## EXTRACTED MATERIAL
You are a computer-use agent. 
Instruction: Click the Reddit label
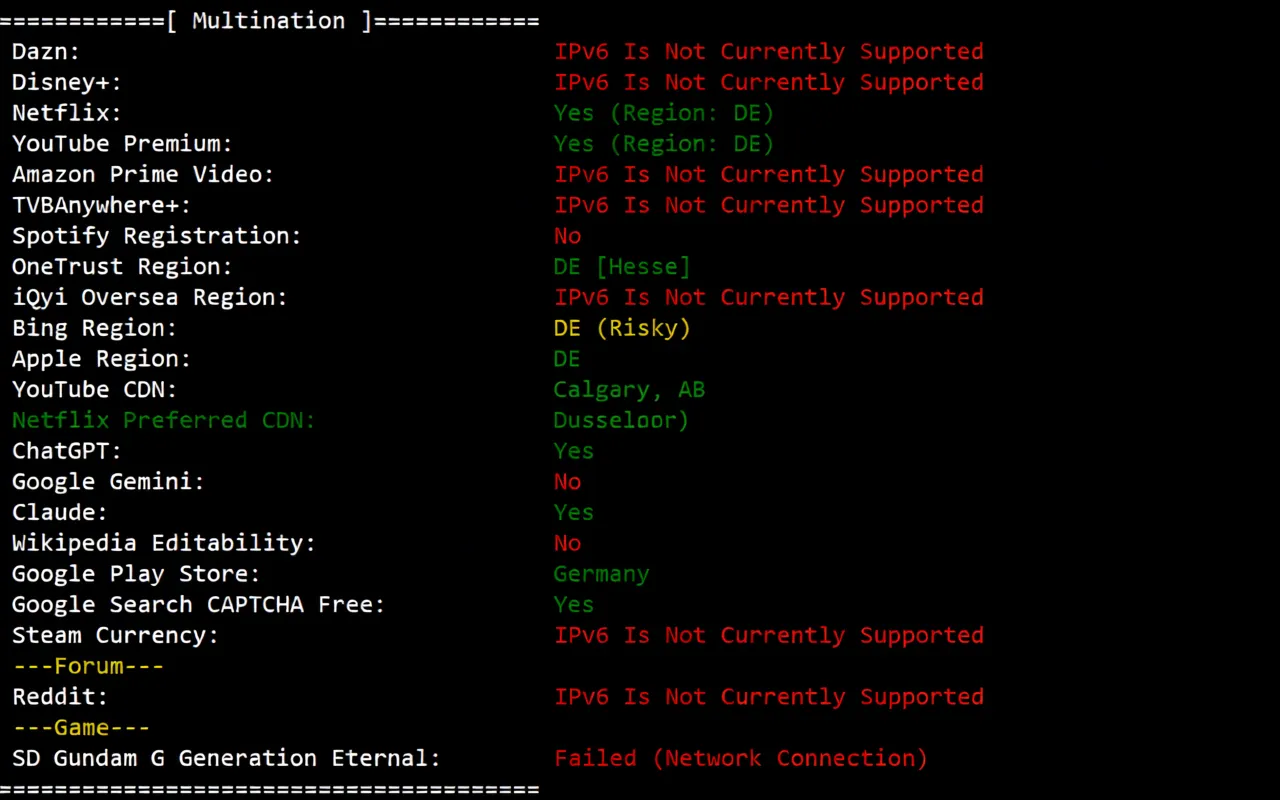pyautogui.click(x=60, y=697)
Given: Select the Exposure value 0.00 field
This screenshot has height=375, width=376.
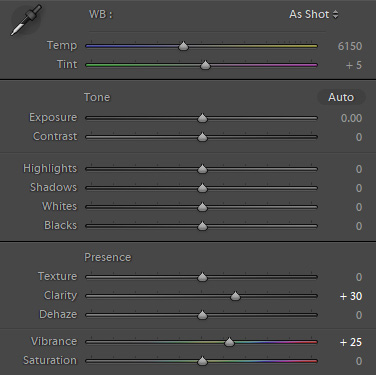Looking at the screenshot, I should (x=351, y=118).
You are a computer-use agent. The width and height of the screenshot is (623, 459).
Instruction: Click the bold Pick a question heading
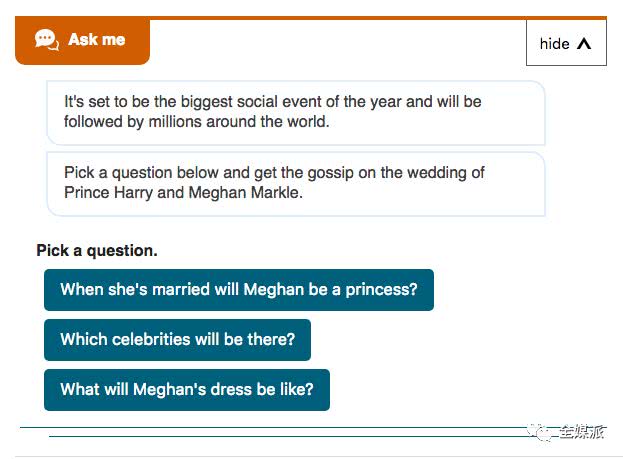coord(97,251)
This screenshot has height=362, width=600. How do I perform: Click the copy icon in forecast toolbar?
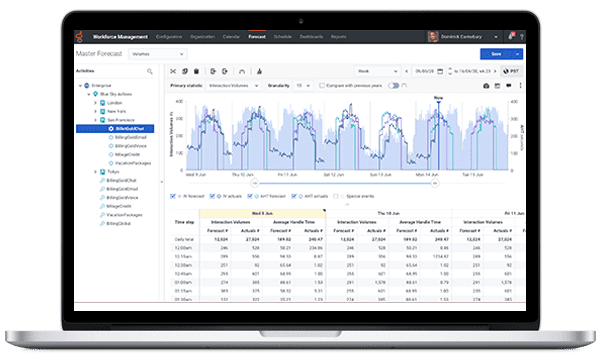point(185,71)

...

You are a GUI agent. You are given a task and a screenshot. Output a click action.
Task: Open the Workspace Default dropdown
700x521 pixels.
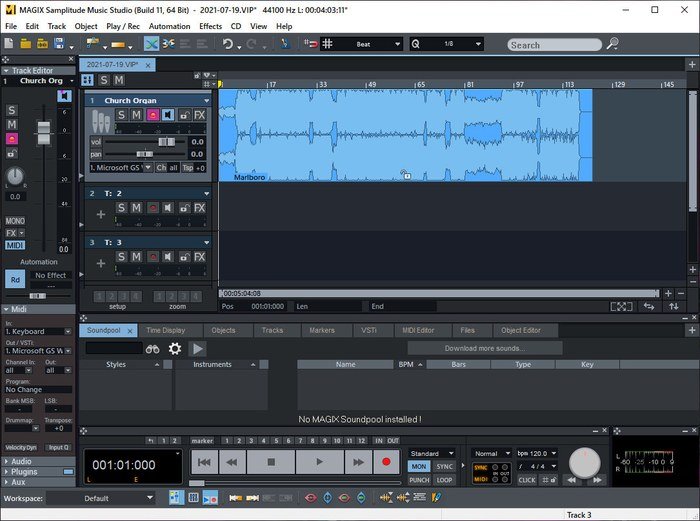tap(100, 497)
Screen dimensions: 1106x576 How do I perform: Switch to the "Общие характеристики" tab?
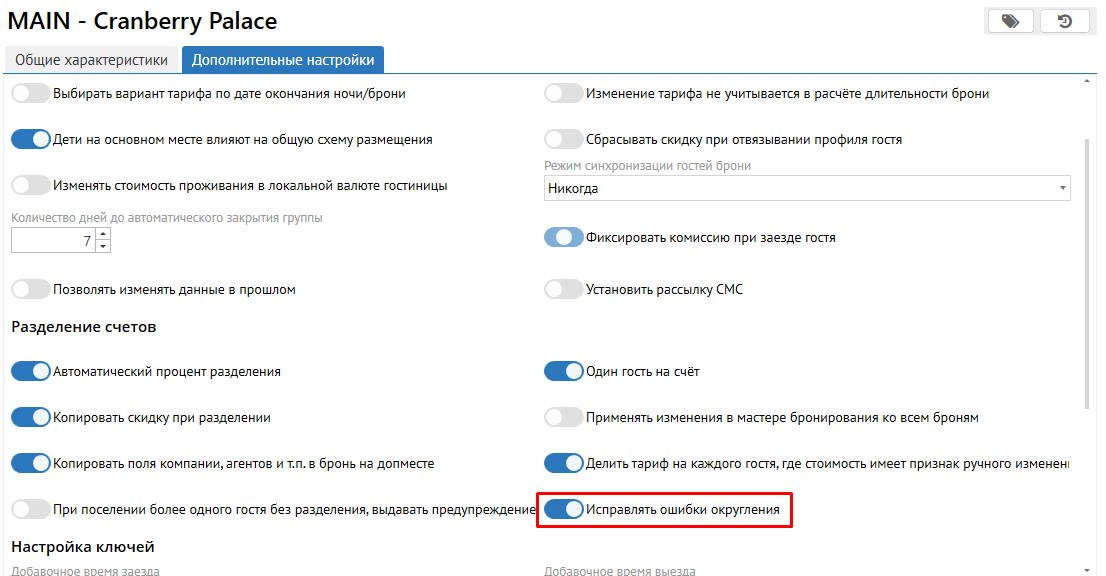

## AIM OF THE EXERCISE
Repeat the records exactly, from the line with "You are a computer-use agent. The" up to and including the line with "point(185,71)", and leave the pictures out of your answer.

## COMPLETE RESPONSE
You are a computer-use agent. The width and height of the screenshot is (623, 459).
Instruction: Click the bold Pick a question heading
coord(97,251)
This screenshot has height=362, width=600. How do I perform: Click the copy icon in forecast toolbar?
point(185,71)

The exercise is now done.